> **Task statement**: Output word for word the lines from the one with "You are a GUI" to the final line of the data, both ends included, but skip the pictures.

(Stored data)
--------------------------------

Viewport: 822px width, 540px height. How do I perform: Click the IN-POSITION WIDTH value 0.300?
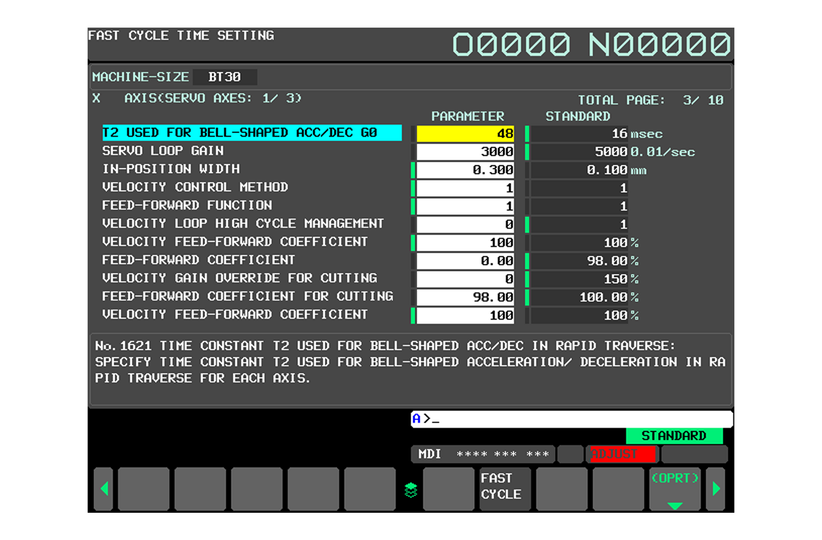coord(465,170)
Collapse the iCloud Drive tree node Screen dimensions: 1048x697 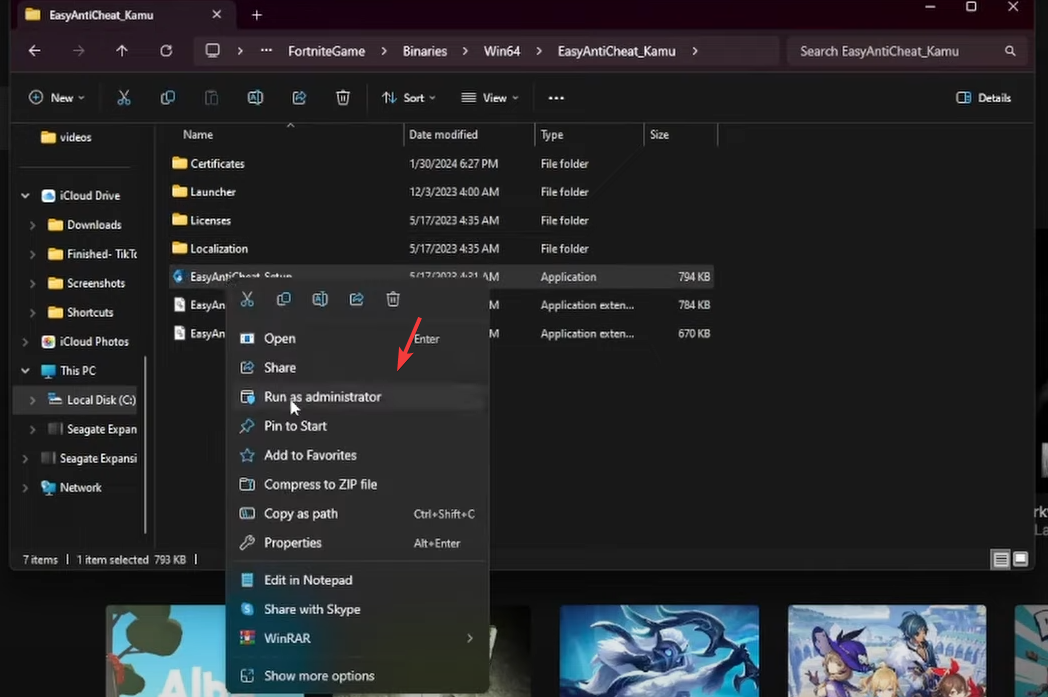click(25, 196)
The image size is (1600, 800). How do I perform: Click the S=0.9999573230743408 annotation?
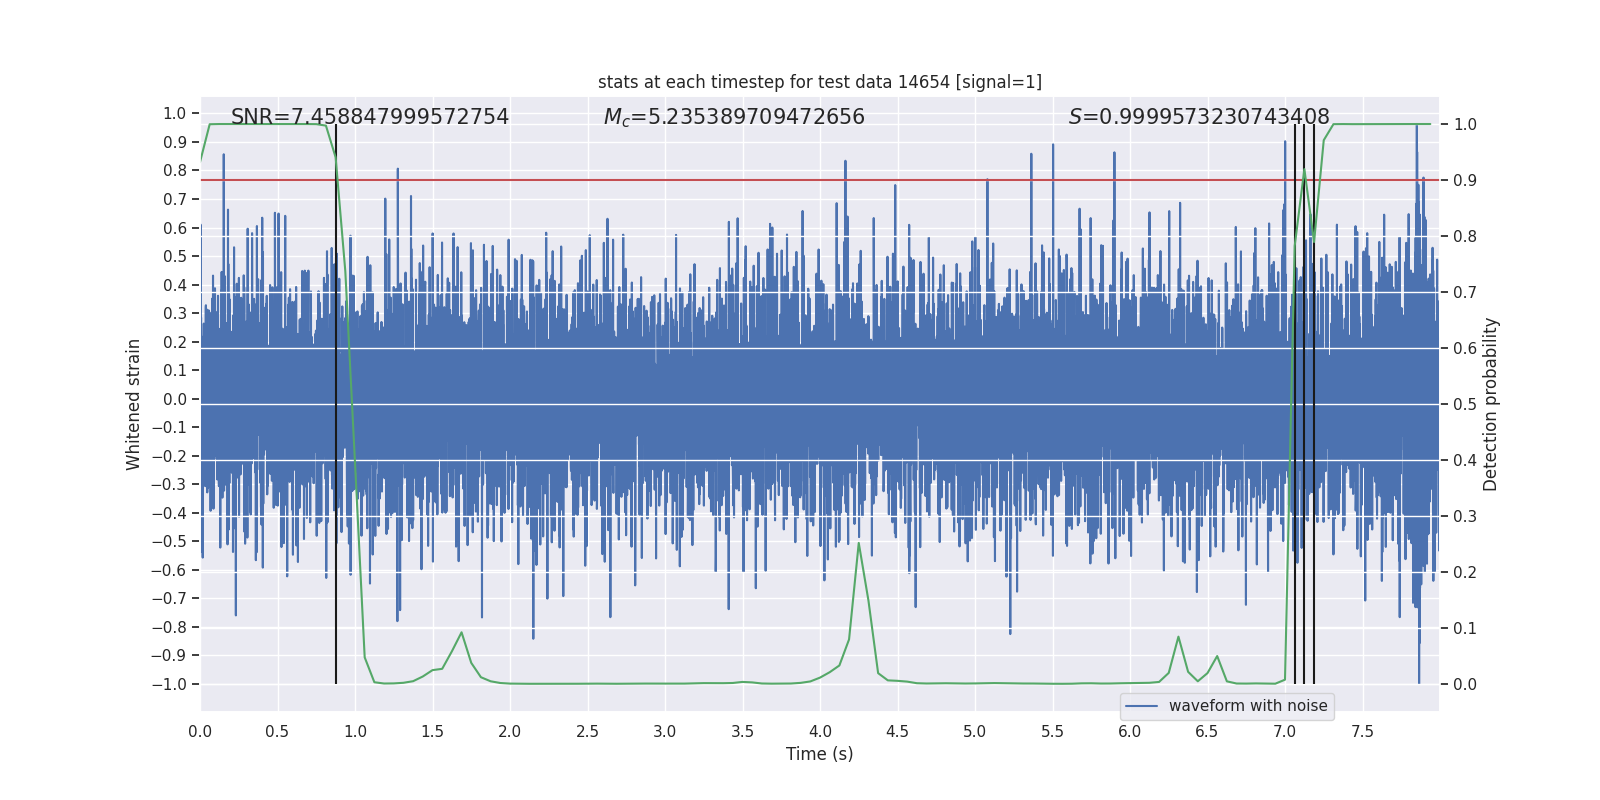(1199, 117)
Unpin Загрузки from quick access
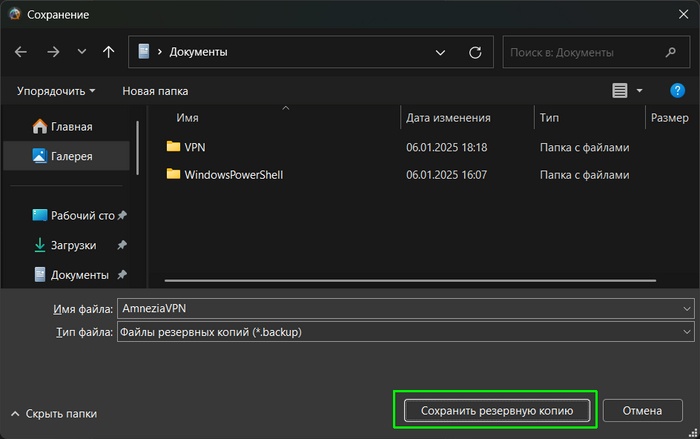 point(122,245)
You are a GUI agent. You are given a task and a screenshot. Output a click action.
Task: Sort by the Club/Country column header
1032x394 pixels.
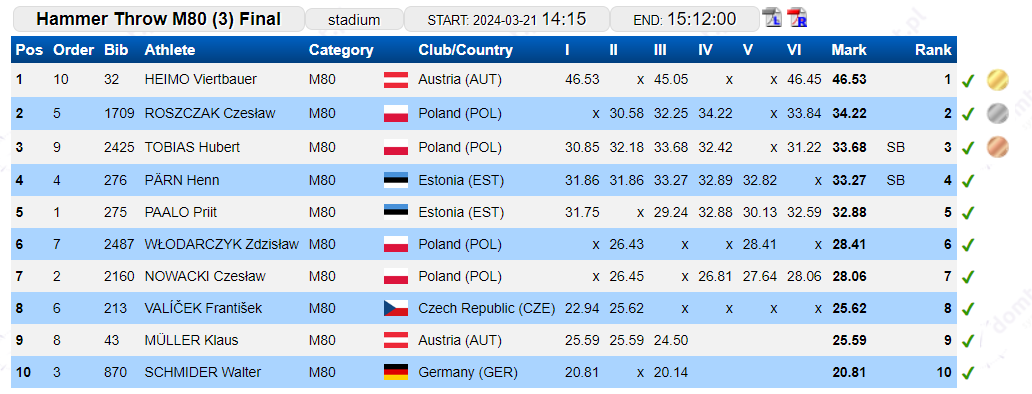[465, 50]
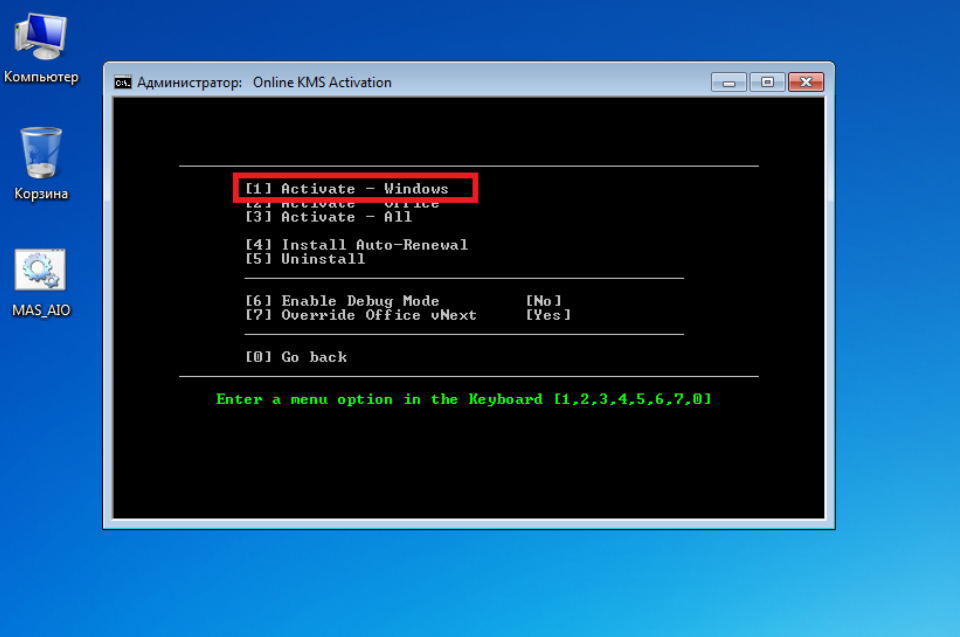This screenshot has height=637, width=960.
Task: Select the Компьютер desktop icon
Action: (x=41, y=38)

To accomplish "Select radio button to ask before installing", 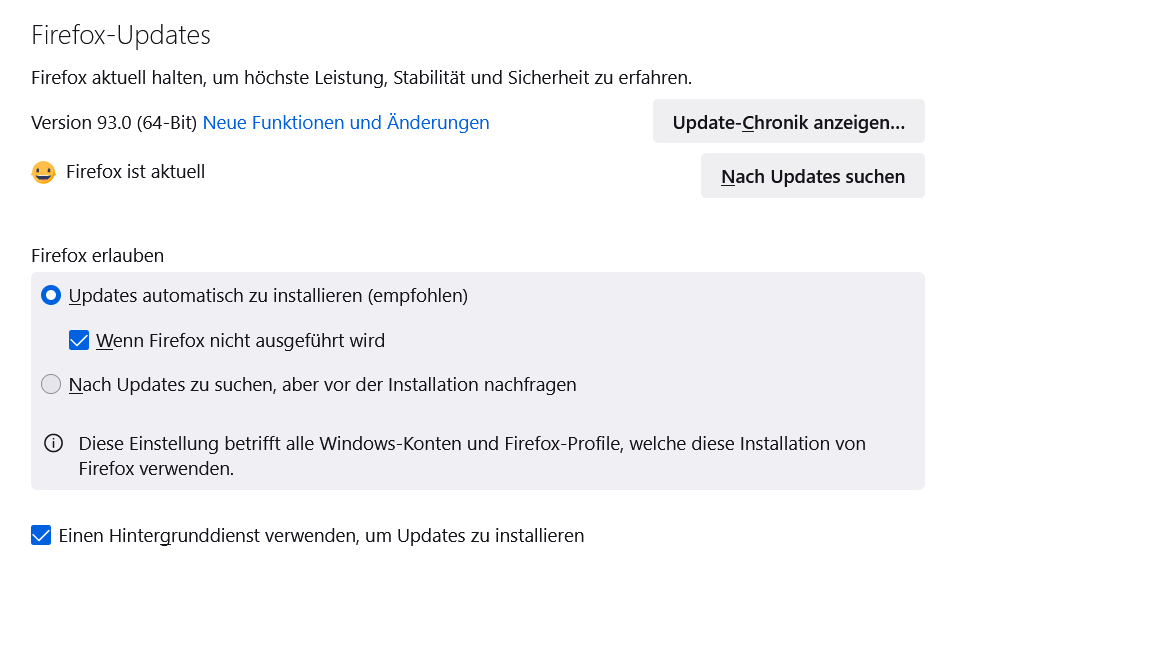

--------------------------------

> **Response area**:
You are a GUI agent. You are given a task and a screenshot. Output a click action.
Task: Sort by the Club/Country column header
1032x394 pixels.
[465, 50]
This screenshot has height=637, width=960.
Task: Select the Компьютер desktop icon
Action: (x=41, y=38)

To accomplish "Select radio button to ask before installing", 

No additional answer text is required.